-- SOURCE RECORDS follows --
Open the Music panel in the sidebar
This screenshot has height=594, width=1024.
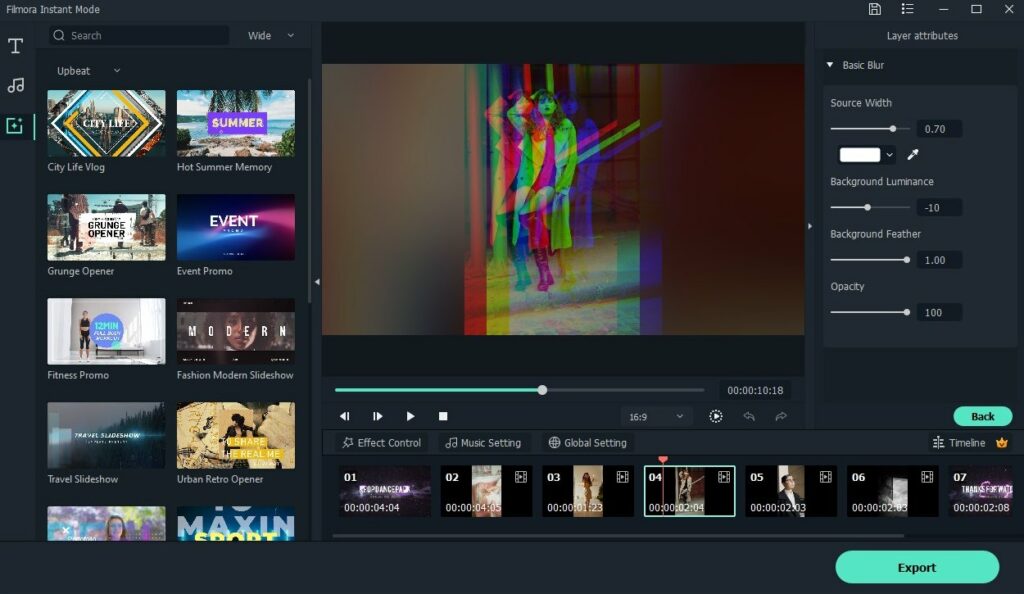15,85
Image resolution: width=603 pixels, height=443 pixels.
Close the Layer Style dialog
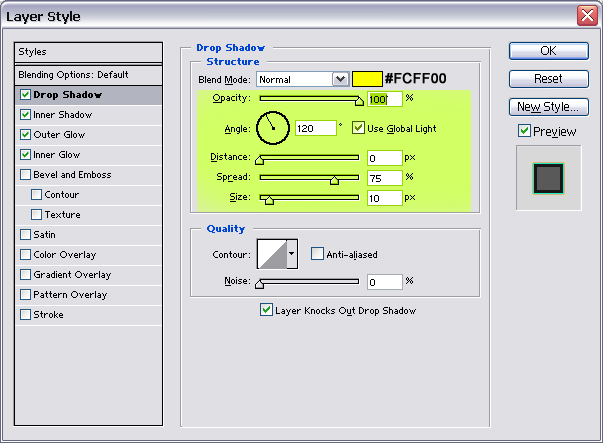click(x=587, y=15)
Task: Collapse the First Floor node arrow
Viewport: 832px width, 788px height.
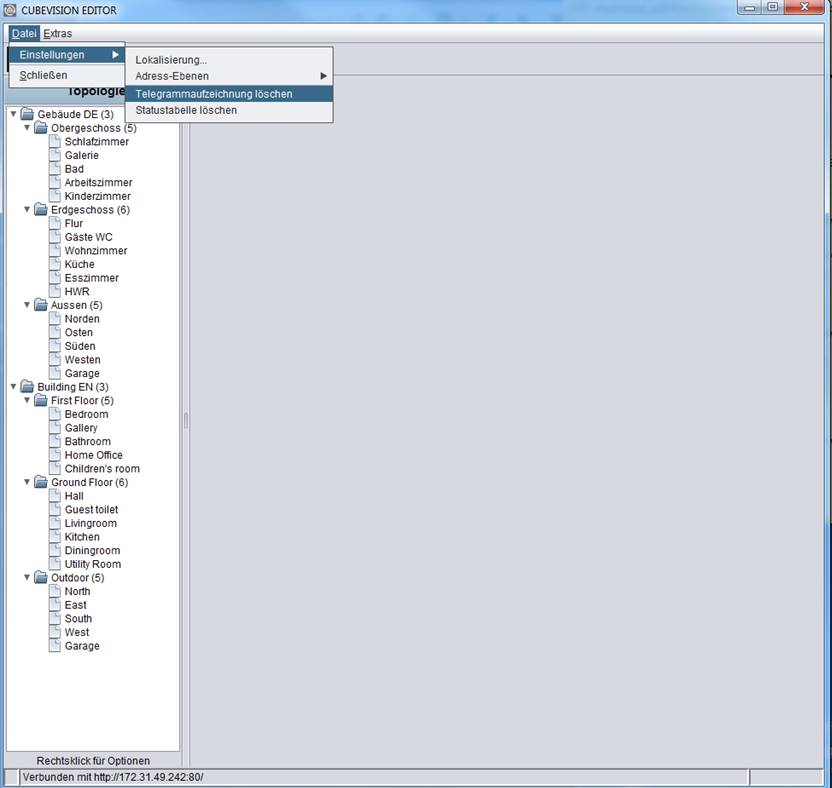Action: click(x=27, y=400)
-- SOURCE RECORDS concluded --
From the line that contains "Task: Collapse the First Floor node arrow" to the last line of the data, print each line exactly, both ends included, and omit the pictures.

WORKED SOLUTION:
Task: Collapse the First Floor node arrow
Viewport: 832px width, 788px height.
Action: click(x=27, y=400)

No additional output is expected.